◆ Exercise directions ◆
Retype the Tony Cardoza biography word for word, starting with "Early years" and going on through "their loved ones).".

Anthony "Tony" Cardoza (May 26, 1930 – December 7, 2015) was an American actor and film producer. A number of the B-movies that he produced are considered to be among the all-time worst, and were immortalized through Mystery Science Theater 3000.

Early years 
Cardoza was born in Hartford, Connecticut.

Military service 
Before becoming involved in the film industry, Cardoza was a Staff Sgt. in the U.S. Army 3rd infantry division, being a Sgt. Gunner on the 105 mm Howitzer in the Korean War. He was awarded two Bronze Battle Stars, the Good Conduct Medal, Korean War Medal, Sharp Shooters medal, Presidents Medal, The Syngman Rhee Presidential Medal, The Asian War Medal, and others. Just prior to his Honorable Discharge, he was assigned to escort duty (escorting deceased soldiers to their loved ones).

◆ Dataset extract ◆
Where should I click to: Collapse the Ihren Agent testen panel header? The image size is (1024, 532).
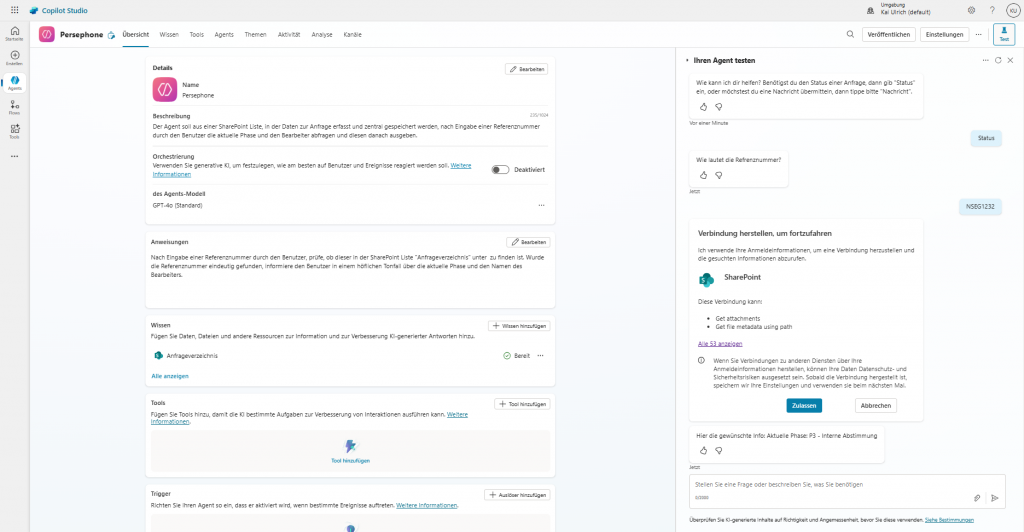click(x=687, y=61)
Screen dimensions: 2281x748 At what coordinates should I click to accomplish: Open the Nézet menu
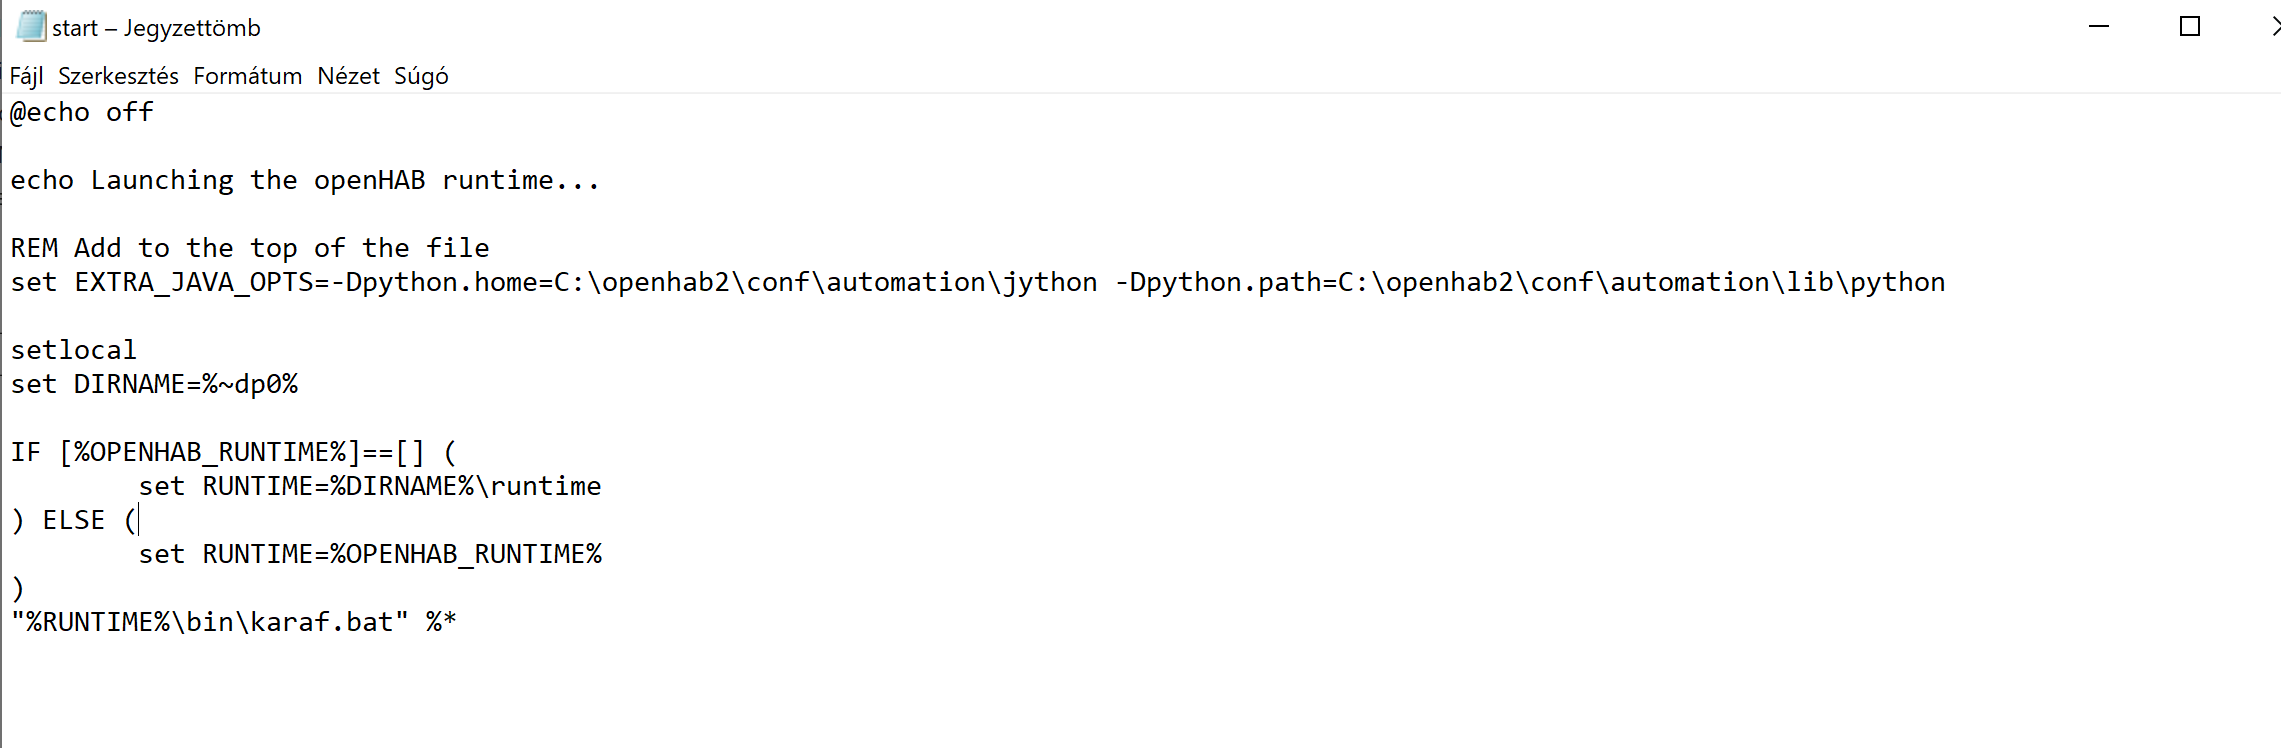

◆ Finished answer ◆
Early years 
Cardoza was born in Hartford, Connecticut.

Military service 
Before becoming involved in the film industry, Cardoza was a Staff Sgt. in the U.S. Army 3rd infantry division, being a Sgt. Gunner on the 105 mm Howitzer in the Korean War. He was awarded two Bronze Battle Stars, the Good Conduct Medal, Korean War Medal, Sharp Shooters medal, Presidents Medal, The Syngman Rhee Presidential Medal, The Asian War Medal, and others. Just prior to his Honorable Discharge, he was assigned to escort duty (escorting deceased soldiers to their loved ones).